A idéia interessante a partir da qual o filme se constrói é que um laboratório conseguiu fazer uma droga sintética que potencializa a capacidade mental. Uma espécie assim de super hiper LSD, de deixar o Timothy Leary, que os deuses psicodélicos o tenham, babando de inveja.

Ou ainda uma mistura de super hiper LSD com o que deve ser a parte boa da cocaína com o que houver de bom (se é que há) no Ecstasy com o que há de melhor no primeiro trago de uísque do dia com a primeira tragada de um cigarro depois de horas dentro de aeroportos e um longo vôo.

Uma droga para jogar todas as outras drogas no vaso.

Uma droga que faz lembrar a canção de Raul Seixas-Paulo Coelho:

“É você olhar no espelho, se sentir um grandessíssimo idiota,

saber que é humano, ridículo, limitado,

que só usa dez por cento da sua cabeça animal”.
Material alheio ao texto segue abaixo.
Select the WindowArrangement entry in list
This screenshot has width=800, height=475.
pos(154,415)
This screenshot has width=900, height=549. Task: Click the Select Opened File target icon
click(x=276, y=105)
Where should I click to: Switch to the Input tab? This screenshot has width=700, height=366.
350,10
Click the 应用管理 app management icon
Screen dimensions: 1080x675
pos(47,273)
O camarada que oferece uma pílula dessa droga doida diz exatamente isso para o nosso herói, Eddie Morra (Bradley Cooper), só que ele usa percentagem diferente. Diz algo assim: “Sabe aquela coisa de que a gente só usa 20% do cérebro? Com isso aqui você usa o cérebro todo”. (Na primeira foto, Eddie Morra antes de tomar a droga; na segunda, Eddie Morra depois de tomar a droga.)
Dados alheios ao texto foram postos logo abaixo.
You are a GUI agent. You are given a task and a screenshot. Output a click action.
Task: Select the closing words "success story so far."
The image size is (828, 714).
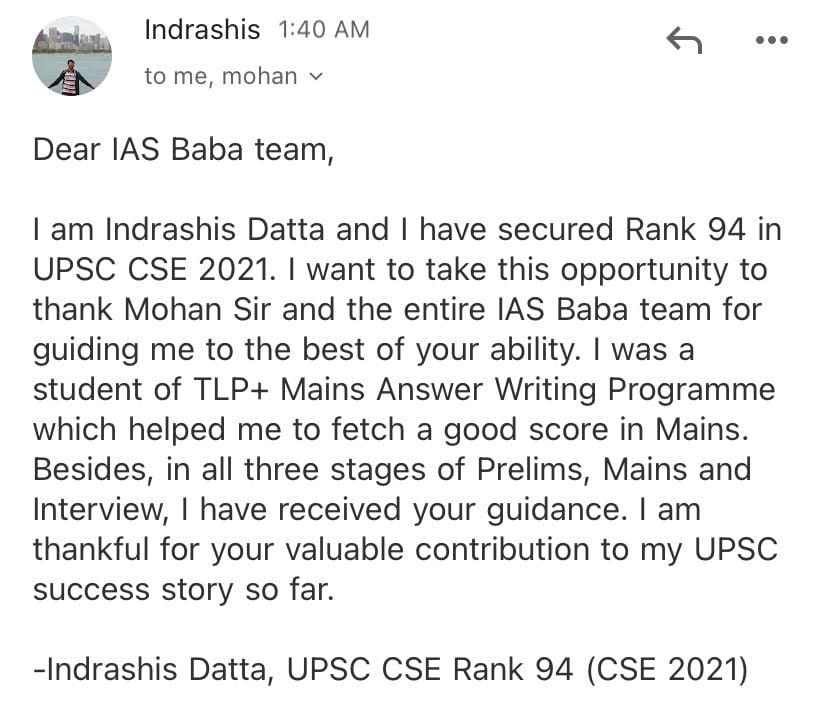[x=184, y=590]
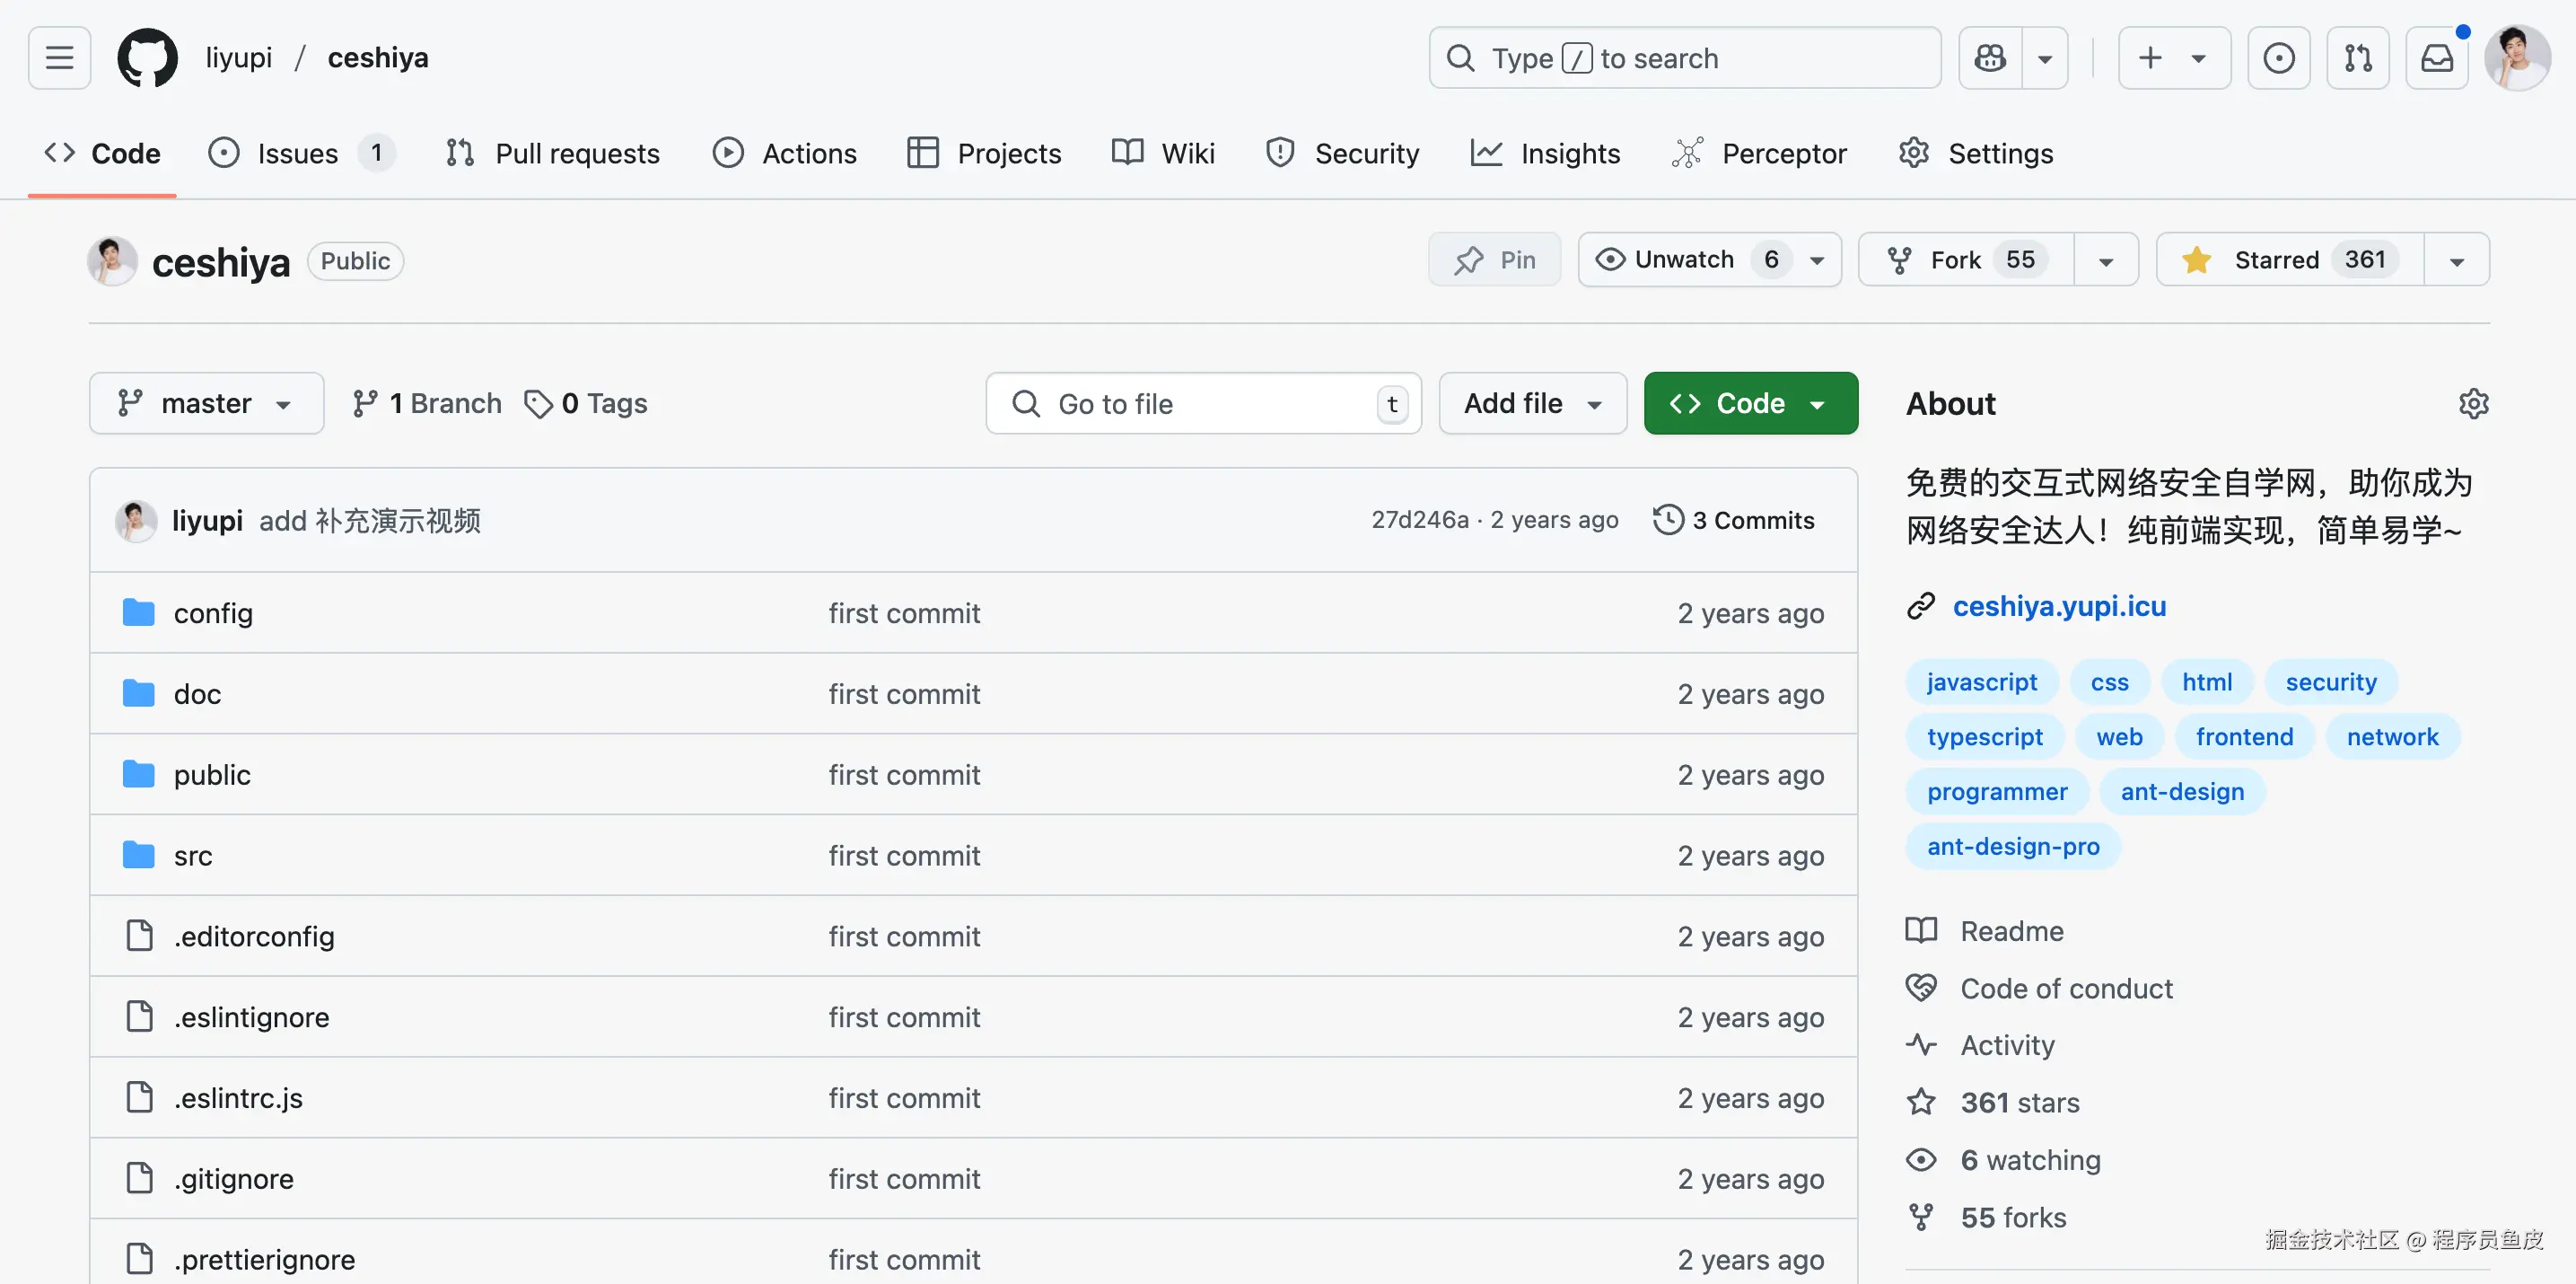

O protagonista toma a droga e – vupt, pláct, zum, tóinc, bóing, xpto, shazam: vira um gênio absoluto

E então o nosso herói, Eddie Morra, sujeito que se considera imprestável (até porque é mesmo imprestável, bebe muito mais do que deveria, é preguiçoso, transformou seu apartamento num depósito de lixo, e não consegue escrever sequer uma palavra do livro pelo qual já até recebeu adiantamento da editora), e tem a aparência de um hippie sujo, desleixado, que não toma banho há semanas, em plena Nova York do pós-yuppismo, manda ver a pílula milagrosa e aí – vupt, pláct, zum, tóinc, bóing, xpto, shazam: vira um gênio absoluto, ao mesmo tempo que um atleta perfeito. Uma cabeça de Einstein num corpo que mistura as melhores qualidades de Pelé, Usain Bolt, Mark Spitz, Muhammad Ali e Bruce Lee.
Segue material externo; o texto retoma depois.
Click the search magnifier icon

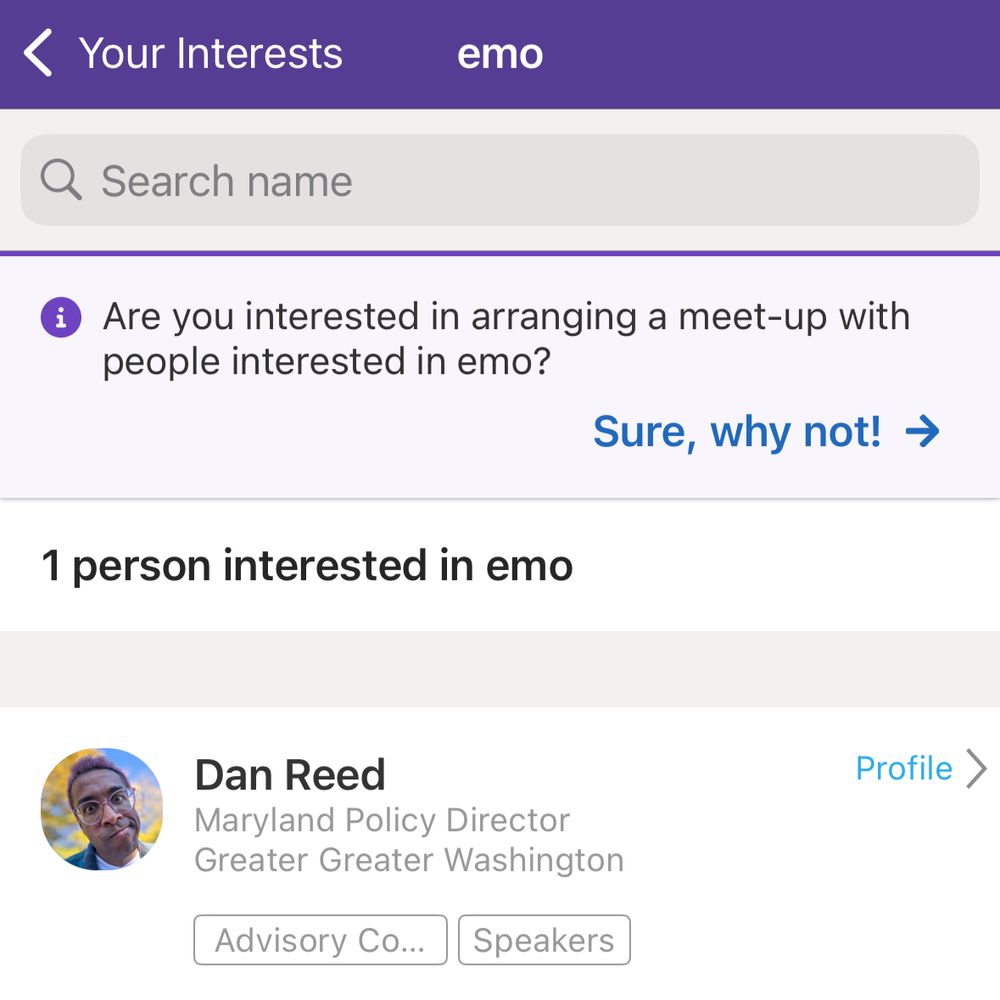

E esse diretor Neil Burger, com esse nome McDonald’s e tudo, sabe fazer o visual de filmes moderninhos. Quando Eddie Morra faz vupt, pláct, zum, tóinc, bóing, xpto, shazam, o diretor Neil Burger arrasa. É como se ele tivesse resolvido mostrar que consegue fazer um visu mais acachapante do que Matrix, A Criação, Brilho Eterno de uma Mente sem Lembranças, Quero Ser John Malkovich, Mais Estranho que a Ficção e… Quem quiser que junte aí mais uns dez filmes de visual moderninho de primeiríssima qualidade.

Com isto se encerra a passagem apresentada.